Потом она позволила себе взглянуть на телефон на антикварном столике, который купила после стольких колебаний. Она была слишком дочерью своего отца, чтобы с легкостью тратить деньги, даже если те неожиданно посыпались дождем.
Более, чем когда-либо в этот момент она жаждала поговорить с кем-нибудь, с любым, кто мог бы предложить ей утешение и понимание, вместо того, чтобы задавать слишком много вопросов. Список тех, на кого можно было надеяться, отметила она, был не так велик, а посреди ночи становился еще короче, Она подумала о матери, но вот уж чего следовало ожидать от матери, так это много вопросов, и на большинство из них трудно было ответить.
Сколько бы ни было времени, ее мать, вероятно, уже проснулась, даже если учитывать, что в Иллинойсе сейчас на час раньше. На молочных фермах жизнь вращается вокруг домашнего скота, тот, кто не доит коров в три часа утра летом, или в четыре зимой, не может быть фермером. Даже сейчас, когда в этом не было нужды, мать каждое утро вставала в три, шла на кухню, чтобы сварить себе чашку кофе, и выпивала ее в одиночестве, сидя за большим, выскобленным сосновым столом, напротив места, где отец Алексы каждое утро усаживался в чистом комбинезоне – он верил, что день надо встречать чистым, какая бы грязная ни предстояла работа – свежевыбритый и нетерпеливый, чтобы успеть на дойку.

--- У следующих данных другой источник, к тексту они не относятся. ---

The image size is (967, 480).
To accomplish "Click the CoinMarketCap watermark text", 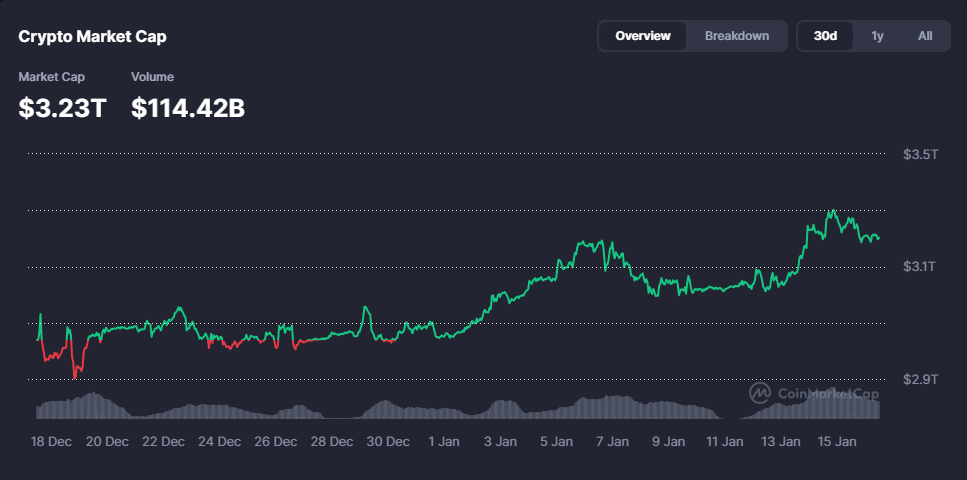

Александра старалась придумать, как поделикатней сообщить матери, что она овдовела, но поскольку она еще не рассказывала, что вышла замуж, это было затруднительно, и не облегчалось обстоятельством, что Артур был более чем вдвое ее старше – много более, гораздо старше, чем ее мать.
Она почти слышала голос матери, задающий вопросы, которые сперва казались наивными и невинными, но всегда безжалостно приводившие к истине. Мать Александры многим соседям в графстве Стефенсон казалась далекой от реальной жизни, казалась такой даже в юности, но за этим удивленным выражением больших наивных голубых глаз, и общим впечатлением избалованной южной красавицы, не способной взглянуть фактам в лицо, она была, как хорошо знала Алекса, крепка, как гвоздь, и вдвое его острее. То, что она не желала знать, она предпочитала не слышать, но скрывать что-либо от нее было невозможно.
Алекса догадывалась, что тут же скажет мать: "Не знаю, Лиз, что бы подумал твой отец" – ритуальная фраза, даже сейчас, шесть лет спустя после его смерти, позволявшая не говорить, что думает о н а. Алекса давно прекратила думать о себе как "Лиз", "Лиззи", или даже "Элизабет". Теперь Элизабет ( или, что хуже, Лиз) казалась ей другим человеком, отличным от нее самой, и это делала общение с матерью еще более затруднительным. Алексу учили "никогда не откладывать на завтра то, что можно сделать сегодня" – извечный домашний девиз, как во всех фермерских семьях, но с тех пор, как она переехала в Нью-Йорк, она выучилась многому другому, и помимо прочего – откладывать то, что возможно. Ей следовало позвонить матери, и чем скорее, тем лучше, но в данный момент не было настроения.